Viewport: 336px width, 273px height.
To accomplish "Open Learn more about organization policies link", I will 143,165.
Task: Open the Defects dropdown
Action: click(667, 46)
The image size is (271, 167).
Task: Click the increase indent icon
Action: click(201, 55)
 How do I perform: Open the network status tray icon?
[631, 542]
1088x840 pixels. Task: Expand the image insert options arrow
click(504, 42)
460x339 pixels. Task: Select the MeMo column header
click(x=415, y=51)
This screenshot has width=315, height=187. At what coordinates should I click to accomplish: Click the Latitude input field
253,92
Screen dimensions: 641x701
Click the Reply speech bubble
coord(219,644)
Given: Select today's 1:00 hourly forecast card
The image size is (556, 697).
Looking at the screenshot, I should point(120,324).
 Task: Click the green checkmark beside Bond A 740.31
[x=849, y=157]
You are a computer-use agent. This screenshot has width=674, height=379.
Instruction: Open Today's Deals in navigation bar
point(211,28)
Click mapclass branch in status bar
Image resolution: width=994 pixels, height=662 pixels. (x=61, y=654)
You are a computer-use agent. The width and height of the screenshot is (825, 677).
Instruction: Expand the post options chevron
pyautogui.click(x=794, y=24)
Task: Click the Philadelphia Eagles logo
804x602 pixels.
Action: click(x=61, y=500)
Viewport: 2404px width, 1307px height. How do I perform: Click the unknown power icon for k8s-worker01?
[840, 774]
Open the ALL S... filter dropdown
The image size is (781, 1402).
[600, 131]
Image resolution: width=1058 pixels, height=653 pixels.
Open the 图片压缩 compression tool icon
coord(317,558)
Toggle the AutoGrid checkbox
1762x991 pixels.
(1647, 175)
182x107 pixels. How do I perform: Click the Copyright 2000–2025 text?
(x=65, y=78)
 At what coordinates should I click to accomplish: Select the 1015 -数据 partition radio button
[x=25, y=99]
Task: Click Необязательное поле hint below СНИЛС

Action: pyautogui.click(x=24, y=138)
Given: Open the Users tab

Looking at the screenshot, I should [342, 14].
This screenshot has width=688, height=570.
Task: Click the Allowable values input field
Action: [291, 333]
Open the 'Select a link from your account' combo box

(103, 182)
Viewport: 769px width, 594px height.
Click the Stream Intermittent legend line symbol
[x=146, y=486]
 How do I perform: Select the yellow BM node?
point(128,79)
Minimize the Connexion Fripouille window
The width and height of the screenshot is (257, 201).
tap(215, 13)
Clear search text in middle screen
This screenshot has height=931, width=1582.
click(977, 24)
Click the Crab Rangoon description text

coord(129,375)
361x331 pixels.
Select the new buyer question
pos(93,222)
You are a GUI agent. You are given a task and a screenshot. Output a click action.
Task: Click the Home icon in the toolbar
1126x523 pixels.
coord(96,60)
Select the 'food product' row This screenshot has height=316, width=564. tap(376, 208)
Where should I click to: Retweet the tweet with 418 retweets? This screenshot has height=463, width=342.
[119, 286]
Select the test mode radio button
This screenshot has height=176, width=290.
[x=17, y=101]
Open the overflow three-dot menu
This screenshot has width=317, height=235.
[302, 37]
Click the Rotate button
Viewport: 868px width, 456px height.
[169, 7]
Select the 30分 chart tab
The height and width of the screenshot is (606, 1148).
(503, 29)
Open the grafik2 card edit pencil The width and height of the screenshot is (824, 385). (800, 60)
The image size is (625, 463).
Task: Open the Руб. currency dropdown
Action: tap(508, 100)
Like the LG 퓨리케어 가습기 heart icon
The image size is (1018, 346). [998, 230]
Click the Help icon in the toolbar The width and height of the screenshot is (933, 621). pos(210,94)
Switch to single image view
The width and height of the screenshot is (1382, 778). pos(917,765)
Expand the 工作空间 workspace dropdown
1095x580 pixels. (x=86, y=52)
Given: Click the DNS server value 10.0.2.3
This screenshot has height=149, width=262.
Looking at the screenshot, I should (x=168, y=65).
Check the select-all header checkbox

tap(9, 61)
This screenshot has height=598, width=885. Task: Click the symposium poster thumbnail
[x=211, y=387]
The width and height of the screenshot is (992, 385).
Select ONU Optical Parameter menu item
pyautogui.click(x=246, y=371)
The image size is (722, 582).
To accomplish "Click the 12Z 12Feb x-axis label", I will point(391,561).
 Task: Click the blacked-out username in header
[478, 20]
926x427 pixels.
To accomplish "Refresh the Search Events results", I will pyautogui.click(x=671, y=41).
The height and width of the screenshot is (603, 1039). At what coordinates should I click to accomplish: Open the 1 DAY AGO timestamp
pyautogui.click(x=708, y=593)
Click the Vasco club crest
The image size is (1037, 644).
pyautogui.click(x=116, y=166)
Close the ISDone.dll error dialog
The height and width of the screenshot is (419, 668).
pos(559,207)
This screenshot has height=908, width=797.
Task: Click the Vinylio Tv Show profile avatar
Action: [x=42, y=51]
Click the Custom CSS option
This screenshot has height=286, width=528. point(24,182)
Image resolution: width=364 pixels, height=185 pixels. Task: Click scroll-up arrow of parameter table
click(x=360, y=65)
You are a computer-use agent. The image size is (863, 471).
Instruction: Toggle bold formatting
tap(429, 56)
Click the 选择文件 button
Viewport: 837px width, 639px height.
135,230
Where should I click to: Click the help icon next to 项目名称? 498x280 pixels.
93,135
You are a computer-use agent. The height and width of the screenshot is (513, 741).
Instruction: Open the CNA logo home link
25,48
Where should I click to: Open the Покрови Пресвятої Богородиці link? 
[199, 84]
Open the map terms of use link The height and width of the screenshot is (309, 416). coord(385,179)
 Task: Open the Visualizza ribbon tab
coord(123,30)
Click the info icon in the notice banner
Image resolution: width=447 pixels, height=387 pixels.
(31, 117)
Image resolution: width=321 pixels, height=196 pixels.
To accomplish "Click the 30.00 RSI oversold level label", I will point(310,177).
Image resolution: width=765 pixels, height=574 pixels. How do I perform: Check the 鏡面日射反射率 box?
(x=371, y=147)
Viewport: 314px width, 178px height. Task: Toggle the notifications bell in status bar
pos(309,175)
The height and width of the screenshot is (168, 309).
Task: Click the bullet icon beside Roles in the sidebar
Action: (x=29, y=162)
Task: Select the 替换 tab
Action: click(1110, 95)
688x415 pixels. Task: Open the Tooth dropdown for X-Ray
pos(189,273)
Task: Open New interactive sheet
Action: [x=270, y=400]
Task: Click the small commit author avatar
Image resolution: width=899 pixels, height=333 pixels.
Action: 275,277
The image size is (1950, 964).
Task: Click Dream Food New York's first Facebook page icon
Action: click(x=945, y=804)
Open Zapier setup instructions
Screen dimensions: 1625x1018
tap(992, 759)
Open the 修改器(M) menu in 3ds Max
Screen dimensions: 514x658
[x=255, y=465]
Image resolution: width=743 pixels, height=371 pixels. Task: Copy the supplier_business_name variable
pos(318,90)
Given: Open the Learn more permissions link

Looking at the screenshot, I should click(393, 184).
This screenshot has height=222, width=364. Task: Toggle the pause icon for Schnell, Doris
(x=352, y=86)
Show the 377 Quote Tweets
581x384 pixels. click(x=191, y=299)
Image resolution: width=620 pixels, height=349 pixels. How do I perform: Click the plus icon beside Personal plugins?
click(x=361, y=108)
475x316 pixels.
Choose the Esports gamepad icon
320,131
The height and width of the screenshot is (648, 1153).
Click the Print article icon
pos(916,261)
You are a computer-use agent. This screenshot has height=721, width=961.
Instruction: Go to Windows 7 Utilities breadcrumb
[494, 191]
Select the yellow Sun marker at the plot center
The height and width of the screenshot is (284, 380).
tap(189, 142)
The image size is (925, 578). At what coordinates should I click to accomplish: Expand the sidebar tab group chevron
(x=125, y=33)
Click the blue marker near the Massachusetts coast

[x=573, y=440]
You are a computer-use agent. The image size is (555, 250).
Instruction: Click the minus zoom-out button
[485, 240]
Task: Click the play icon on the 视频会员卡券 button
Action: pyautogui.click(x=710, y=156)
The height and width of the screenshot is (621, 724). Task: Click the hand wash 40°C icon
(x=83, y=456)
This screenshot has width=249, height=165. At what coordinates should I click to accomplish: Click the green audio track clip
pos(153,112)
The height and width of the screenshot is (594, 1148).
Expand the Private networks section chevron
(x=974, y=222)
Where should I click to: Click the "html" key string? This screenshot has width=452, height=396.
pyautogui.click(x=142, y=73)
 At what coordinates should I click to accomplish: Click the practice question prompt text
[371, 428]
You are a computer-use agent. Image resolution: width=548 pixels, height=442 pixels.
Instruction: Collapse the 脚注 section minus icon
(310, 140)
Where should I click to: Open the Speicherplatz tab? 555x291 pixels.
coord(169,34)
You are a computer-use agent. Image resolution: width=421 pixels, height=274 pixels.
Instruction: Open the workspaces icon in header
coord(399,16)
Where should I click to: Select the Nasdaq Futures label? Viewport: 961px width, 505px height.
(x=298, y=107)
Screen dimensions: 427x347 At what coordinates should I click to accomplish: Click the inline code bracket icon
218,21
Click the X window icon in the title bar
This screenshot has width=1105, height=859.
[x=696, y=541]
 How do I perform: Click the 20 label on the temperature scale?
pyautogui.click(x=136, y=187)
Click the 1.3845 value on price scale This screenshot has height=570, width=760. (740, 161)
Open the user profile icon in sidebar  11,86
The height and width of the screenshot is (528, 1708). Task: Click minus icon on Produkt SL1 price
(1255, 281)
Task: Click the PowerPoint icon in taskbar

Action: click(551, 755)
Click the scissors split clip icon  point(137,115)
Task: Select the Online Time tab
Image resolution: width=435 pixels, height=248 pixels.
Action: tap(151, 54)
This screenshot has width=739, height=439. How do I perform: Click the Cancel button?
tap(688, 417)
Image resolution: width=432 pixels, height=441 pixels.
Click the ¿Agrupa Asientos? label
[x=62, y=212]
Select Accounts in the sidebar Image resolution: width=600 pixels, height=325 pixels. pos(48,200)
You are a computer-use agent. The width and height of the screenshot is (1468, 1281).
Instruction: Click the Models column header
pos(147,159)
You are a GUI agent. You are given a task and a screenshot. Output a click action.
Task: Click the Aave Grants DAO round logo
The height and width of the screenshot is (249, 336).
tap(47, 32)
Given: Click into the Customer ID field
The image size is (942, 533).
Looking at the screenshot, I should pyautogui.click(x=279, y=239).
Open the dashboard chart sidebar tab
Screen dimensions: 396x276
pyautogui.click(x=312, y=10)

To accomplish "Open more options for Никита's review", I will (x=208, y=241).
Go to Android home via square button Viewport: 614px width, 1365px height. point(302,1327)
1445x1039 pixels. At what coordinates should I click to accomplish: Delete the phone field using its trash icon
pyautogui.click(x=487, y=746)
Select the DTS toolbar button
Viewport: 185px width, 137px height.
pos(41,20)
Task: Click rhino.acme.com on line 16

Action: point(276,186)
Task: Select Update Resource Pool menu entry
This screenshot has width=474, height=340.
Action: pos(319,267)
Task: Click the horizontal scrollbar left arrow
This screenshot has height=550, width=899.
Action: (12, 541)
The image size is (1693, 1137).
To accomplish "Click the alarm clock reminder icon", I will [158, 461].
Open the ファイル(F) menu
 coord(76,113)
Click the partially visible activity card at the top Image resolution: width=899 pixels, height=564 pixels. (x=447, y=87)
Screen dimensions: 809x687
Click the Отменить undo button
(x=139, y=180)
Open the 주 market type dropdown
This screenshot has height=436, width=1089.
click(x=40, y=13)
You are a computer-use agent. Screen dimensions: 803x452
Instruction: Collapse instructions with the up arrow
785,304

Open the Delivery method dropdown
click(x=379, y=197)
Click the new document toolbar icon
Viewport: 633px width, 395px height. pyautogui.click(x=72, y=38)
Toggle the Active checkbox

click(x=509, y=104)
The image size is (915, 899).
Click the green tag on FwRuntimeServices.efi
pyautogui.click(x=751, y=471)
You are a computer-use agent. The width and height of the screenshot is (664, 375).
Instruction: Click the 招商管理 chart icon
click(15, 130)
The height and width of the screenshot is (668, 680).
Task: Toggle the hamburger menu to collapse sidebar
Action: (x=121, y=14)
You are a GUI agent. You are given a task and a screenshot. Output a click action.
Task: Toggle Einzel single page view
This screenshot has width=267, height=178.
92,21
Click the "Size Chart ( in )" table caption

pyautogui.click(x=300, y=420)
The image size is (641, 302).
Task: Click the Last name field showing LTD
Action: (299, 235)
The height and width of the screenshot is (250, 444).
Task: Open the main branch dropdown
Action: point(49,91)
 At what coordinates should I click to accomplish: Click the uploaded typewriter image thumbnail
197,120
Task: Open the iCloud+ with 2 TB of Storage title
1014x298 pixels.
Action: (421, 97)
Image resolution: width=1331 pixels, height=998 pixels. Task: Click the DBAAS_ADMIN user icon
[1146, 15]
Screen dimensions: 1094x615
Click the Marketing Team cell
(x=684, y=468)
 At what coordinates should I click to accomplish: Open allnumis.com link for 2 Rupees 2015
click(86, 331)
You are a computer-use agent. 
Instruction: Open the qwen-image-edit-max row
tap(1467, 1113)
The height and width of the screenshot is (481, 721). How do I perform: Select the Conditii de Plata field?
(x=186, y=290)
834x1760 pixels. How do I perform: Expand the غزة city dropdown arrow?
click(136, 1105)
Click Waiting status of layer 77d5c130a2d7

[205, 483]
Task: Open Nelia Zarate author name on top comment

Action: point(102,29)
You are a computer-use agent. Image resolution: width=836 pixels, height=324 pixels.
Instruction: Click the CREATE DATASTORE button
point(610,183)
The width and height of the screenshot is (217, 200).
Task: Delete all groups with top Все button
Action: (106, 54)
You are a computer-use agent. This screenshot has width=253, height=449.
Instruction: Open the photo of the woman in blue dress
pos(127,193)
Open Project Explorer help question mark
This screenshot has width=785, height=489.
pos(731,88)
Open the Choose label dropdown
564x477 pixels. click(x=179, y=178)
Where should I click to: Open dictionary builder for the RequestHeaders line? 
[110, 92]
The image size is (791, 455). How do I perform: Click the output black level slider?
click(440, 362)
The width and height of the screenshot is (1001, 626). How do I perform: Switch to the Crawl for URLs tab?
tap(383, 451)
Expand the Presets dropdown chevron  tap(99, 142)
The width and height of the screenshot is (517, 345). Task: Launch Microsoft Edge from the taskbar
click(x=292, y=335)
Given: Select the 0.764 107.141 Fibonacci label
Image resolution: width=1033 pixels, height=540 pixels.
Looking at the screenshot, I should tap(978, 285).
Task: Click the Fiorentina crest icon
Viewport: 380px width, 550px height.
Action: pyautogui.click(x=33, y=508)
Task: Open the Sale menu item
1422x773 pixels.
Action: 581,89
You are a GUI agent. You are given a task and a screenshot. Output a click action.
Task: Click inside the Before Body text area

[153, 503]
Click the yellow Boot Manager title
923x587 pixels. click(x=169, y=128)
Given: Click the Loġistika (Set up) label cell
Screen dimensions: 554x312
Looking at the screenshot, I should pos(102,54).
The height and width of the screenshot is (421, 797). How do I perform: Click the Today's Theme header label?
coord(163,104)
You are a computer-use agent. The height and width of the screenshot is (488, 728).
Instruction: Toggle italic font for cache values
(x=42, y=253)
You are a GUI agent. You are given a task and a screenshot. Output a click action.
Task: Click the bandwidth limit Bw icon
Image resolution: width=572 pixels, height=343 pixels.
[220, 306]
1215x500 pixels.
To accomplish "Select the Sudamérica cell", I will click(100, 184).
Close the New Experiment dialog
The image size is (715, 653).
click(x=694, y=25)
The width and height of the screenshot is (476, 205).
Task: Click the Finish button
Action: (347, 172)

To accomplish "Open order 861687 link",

— SHORT TASK —
Copy out the lines above, from the line containing "Open the Choose label dropdown" up to and including the line containing "923x587 pixels. click(x=169, y=128)". Reproduce them without any changes.

— THE OUTPUT —
Open the Choose label dropdown
564x477 pixels. click(x=179, y=178)
Where should I click to: Open dictionary builder for the RequestHeaders line? 
[110, 92]
The image size is (791, 455). How do I perform: Click the output black level slider?
click(440, 362)
The width and height of the screenshot is (1001, 626). How do I perform: Switch to the Crawl for URLs tab?
tap(383, 451)
Expand the Presets dropdown chevron  tap(99, 142)
The width and height of the screenshot is (517, 345). Task: Launch Microsoft Edge from the taskbar
click(x=292, y=335)
Given: Select the 0.764 107.141 Fibonacci label
Image resolution: width=1033 pixels, height=540 pixels.
Looking at the screenshot, I should tap(978, 285).
Task: Click the Fiorentina crest icon
Viewport: 380px width, 550px height.
Action: pyautogui.click(x=33, y=508)
Task: Open the Sale menu item
1422x773 pixels.
Action: 581,89
You are a GUI agent. You are given a task and a screenshot. Output a click action.
Task: Click inside the Before Body text area

[153, 503]
Click the yellow Boot Manager title
923x587 pixels. click(x=169, y=128)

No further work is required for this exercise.